Der Deutsche Richterbund schlägt Alarm: Um die geplanten beschleunigten Asylverfahren umzusetzen, sind mindestens 500 zusätzliche Richterinnen und Richter erforderlich. Die angekündigten Maßnahmen von Bundesjustizminister Marco Buschmann zur Straffung der Verfahren stoßen auf Zustimmung, aber ohne eine „Personaloffensive“ bleiben sie laut Richterbund wirkungslos.
Sven Rebehn, Geschäftsführer des Deutschen Richterbundes, kritisiert, dass die Verfahrensdauer bei Asylklagen deutlich verkürzt werden müsse. Lange Verfahren belasteten nicht nur die Betroffenen, sondern auch den Sozialstaat. Die geplanten Reformen seien ein Schritt in die richtige Richtung, reichten aber bei weitem nicht aus, um das Ziel von Asylverfahren innerhalb weniger Monate zu erreichen.
Buschmann betont, dass die Unterschiede in der Verfahrensdauer regional stark variieren und der Durchschnitt von zwei Jahren nicht hinnehmbar sei.
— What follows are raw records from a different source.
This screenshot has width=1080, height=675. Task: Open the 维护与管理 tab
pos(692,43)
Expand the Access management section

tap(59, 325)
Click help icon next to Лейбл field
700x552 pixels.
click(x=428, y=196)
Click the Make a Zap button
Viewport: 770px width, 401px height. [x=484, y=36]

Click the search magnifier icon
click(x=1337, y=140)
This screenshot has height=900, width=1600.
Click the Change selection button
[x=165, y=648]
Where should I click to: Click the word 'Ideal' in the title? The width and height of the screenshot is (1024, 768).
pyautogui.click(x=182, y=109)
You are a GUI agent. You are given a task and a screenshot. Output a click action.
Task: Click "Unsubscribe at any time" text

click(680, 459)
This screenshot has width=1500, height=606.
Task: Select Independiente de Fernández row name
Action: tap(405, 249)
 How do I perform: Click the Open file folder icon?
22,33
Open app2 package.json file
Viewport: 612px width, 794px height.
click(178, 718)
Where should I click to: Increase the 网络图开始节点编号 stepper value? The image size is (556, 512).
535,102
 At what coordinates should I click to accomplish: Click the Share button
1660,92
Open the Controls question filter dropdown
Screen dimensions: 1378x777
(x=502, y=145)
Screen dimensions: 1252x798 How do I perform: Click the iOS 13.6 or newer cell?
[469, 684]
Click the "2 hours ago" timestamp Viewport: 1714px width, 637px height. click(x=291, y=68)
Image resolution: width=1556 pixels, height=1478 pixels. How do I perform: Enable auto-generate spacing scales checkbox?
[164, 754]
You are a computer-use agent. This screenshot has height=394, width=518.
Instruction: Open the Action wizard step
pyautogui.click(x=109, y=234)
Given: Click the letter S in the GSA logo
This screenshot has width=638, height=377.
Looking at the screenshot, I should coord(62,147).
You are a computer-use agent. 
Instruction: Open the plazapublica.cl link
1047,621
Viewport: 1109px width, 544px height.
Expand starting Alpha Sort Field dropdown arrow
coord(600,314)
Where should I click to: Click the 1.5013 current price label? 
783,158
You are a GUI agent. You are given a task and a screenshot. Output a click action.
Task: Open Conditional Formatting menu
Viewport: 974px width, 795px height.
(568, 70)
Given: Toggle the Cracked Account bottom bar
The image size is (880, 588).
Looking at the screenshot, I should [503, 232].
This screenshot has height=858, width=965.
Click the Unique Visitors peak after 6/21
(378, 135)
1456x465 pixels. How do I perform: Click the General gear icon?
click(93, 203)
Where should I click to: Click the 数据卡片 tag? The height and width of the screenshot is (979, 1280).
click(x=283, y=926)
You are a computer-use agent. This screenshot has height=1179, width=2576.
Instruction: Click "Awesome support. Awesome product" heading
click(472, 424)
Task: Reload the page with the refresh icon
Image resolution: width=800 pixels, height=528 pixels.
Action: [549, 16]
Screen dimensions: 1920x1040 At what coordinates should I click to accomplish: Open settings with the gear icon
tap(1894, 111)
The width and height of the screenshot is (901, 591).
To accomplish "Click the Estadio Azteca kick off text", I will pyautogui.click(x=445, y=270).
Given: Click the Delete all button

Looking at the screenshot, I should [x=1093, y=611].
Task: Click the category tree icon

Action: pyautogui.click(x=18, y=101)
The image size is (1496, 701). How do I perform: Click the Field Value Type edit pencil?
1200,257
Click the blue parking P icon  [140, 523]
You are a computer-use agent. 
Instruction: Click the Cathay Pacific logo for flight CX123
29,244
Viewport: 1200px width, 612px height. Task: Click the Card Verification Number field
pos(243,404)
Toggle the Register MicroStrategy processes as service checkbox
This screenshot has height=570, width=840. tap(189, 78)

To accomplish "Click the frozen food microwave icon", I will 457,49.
Sein Ziel sei es, Asylklageverfahren künftig innerhalb eines halben Jahres abzuschließen, um die Akzeptanz des Asylrechts zu stärken und die Belastungen für alle Beteiligten zu reduzieren.
Die Diskussion um die Justizreform und die Suche nach weiteren Richtern dürften in den kommenden Haushaltsdebatten eine zentrale Rolle spielen, während die Ampelkoalition um eine Einigung ringt, wie sie die benötigten Mittel sicherstellen kann.